Cycling is one of the ideal activities to help losing weight. But what is the science behind this and how to maximize the benefits it could bring? This article will simplify everything you should know about this topic!
No, cycling is not just for fun!
In 2013, researchers have studied a weight loss camp for adolescents and their behavioral patterns. One of the conclusions drawn from that was “[…] participants become more sedentary as they de-select activities like bike riding” with reasonings that they are not as effective as going to the gym (or formalized activity). This belief is not true at all!
In an article called Walking and Cycling for Healthy Cities, researchers have point out the correlation between countries with high rate of active transport and obesity, saying that countries with more people cycling and walking daily have lower risk of obesity.
It has been shown that just by commuting on bike, chances are you can lose your mass weight just as good as working out in fitness centres.

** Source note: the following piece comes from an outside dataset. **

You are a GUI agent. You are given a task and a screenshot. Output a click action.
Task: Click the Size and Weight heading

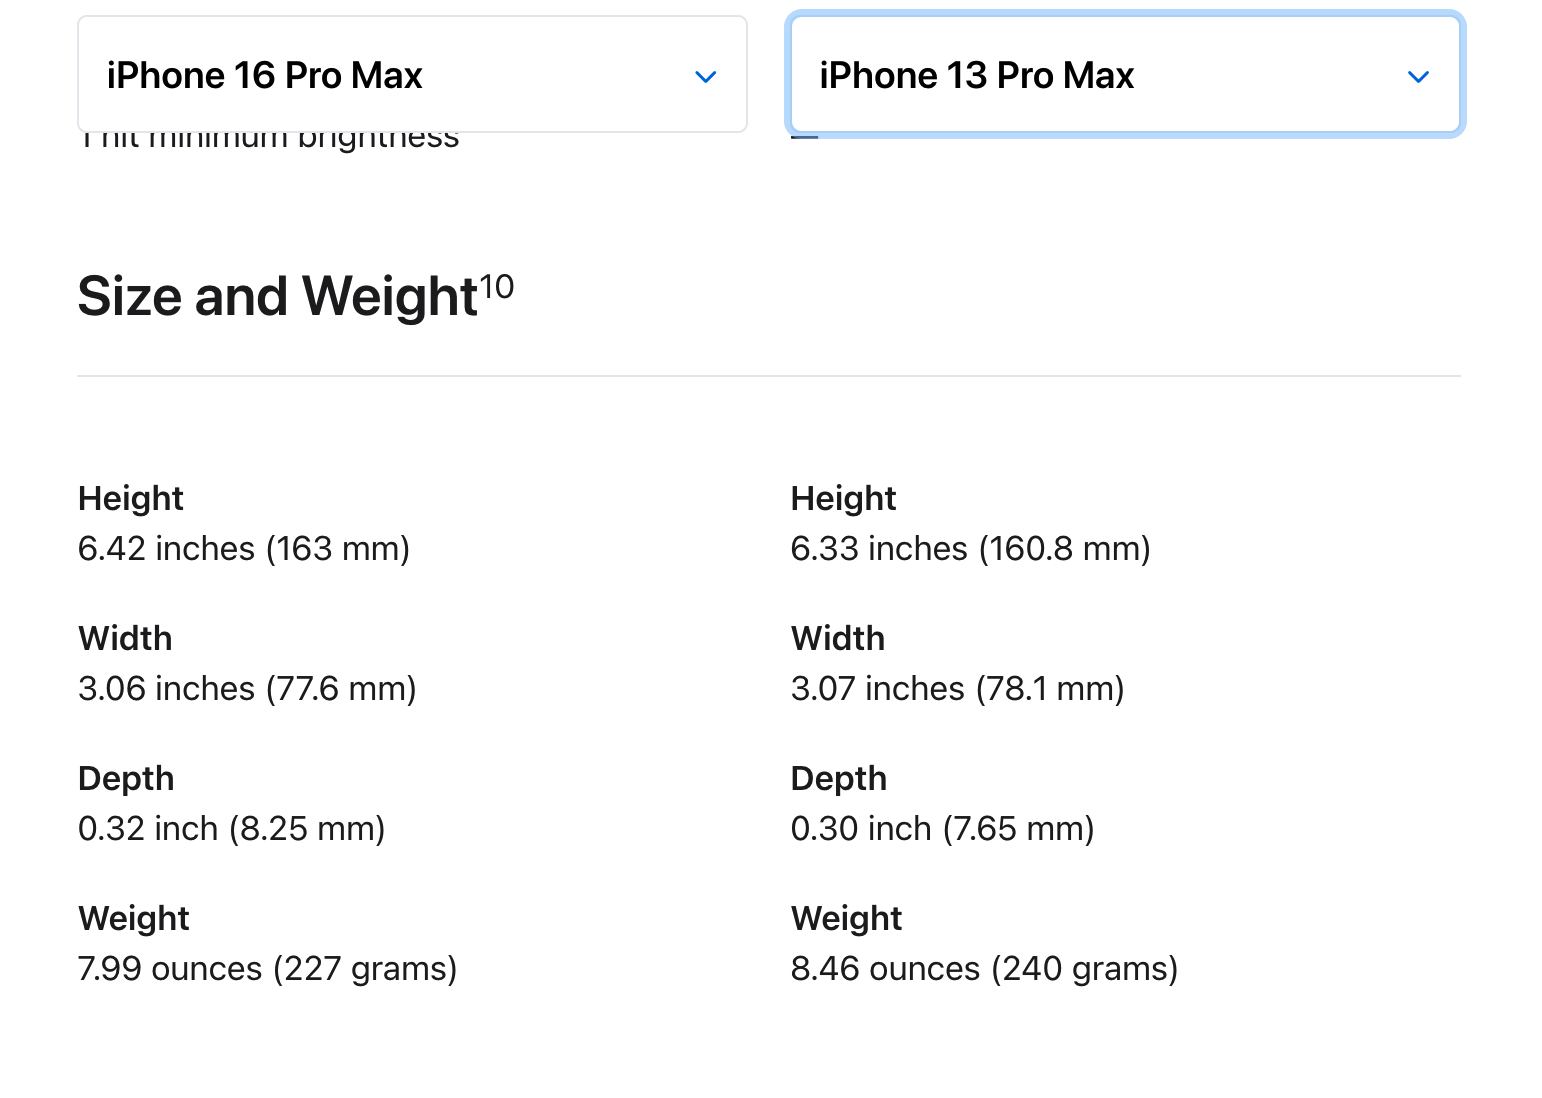278,297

Intensive cycling with methods like HIIT or SIT even shows clearer results as they are designed to achieve great body compositions in a short amount of time. Cyling also helps boosting the metabolic, meaning even after finishing your route, your body will still burn fat.
Optimizing cycling for weight loss
Now that we have gotten the most common excuse out of the way, here are some aspects you should focus on in order to have an idea about what you want to do next.
Aspect 1: Motivation
This is a very interesting point made in the podcast Ask a Cycling Coach. According to Chad Timmerman, Head Coach & Co-Founder at TrainerRoad, it is required for everyone to ask themselves the question “Why?” before getting into training. Are you doing this because you really need to lose some pounds or because everybody does it?
Is this a performance thing or there’s something about body image that you are concerned about? Having a clear, positive and realistic mindset will make your goal less of a “work” and more of a challenge. This should be about you, not anyone else.
Aspect 2: HIIT
In the aforementioned paragraph, we have explained briefly about the possible effects that intensive training can have on your weight. Choosing high-intensity interval training (HIIT) is one of the preferable ways, which consisted of bursts of intensive exercises in between low-intensive ones.
Comparing to moderate exercise, HIIT can reduce an amount of 25.8% more in fat loss. However, as they can be quite damaging, especially to muscle fibres, a suggested routine by Adam Carey, CEO of corperformance.co.uk, is to only apply this twice a week on an empty stomach, along with long rides.
Aspect 3: Duration
Another helpful suggestion would be to build your endurance by increasing the time and length of the route. Say, you start riding for 15 minutes per day around your block, after two days you can slowly increase to 30 minutes around two blocks and so on.
Set yourself some goals or destinations to reach – it would make the trip more exciting. This deals more with mentality – some days it will be hard to keep pushing yourself further, but the result will be very satisfying.
Aspect 4: Healthy diet and eating habits
Cycling alone will not be enough – you also have to maintain a good diet along the way. It is best for you to consult your nutritionist for a good plan that’s suitable for your own body. If you want to lessen your intake, you can drink water before every meal – this helps filling your stomach and decrease your appetize.
You should be aware of the amount of snacks you eat after cycling – binging after a tiring route is not the most ideal thing to do. You can also control calories by tracking on applications and break big meals into smaller ones.
Aspect 5: Cross-training
Is cycling alone too boring? Try cross-training! This can help you develop at more than one area, which is more beneficial for your body. You can either do two or more activities in one session or do them seperately on different days.
A normally seen combo would be endurance and heavy resistant training, like cycling and running. You can begin by cycling for half an hour, then run for 20 minutes.
A note on body image
According to a research published on Health Sociology Review, people with obesity are on a spectrum from being hopeful that they can achieve a “normal” size to striving for a change in public’s mental image about weight. That means, they are very self-concious and are all struggling to fit in while coping with the self-realization progress and constant fatphobia.
The society, erspecially media, has played a very important part in depicting our illusion upon body image, especially the plus-size community. If you are also sharing the same difficulty, please be reminded that there is more to cycling than just improving your looks and fitting into social stereotypes. It can contribute a lot to your overall condition, thus should be labelled as an activity to keep you healthy and happy.
Cycling is a very time-efficient and accessible physical activity, especially for those of us with busy schedule or are not very keen of going to to fitness facilities. By putting your effort into training and being mindful about a healthier lifestyle, lower the number on your scale will not seem like such an impossible task anymore.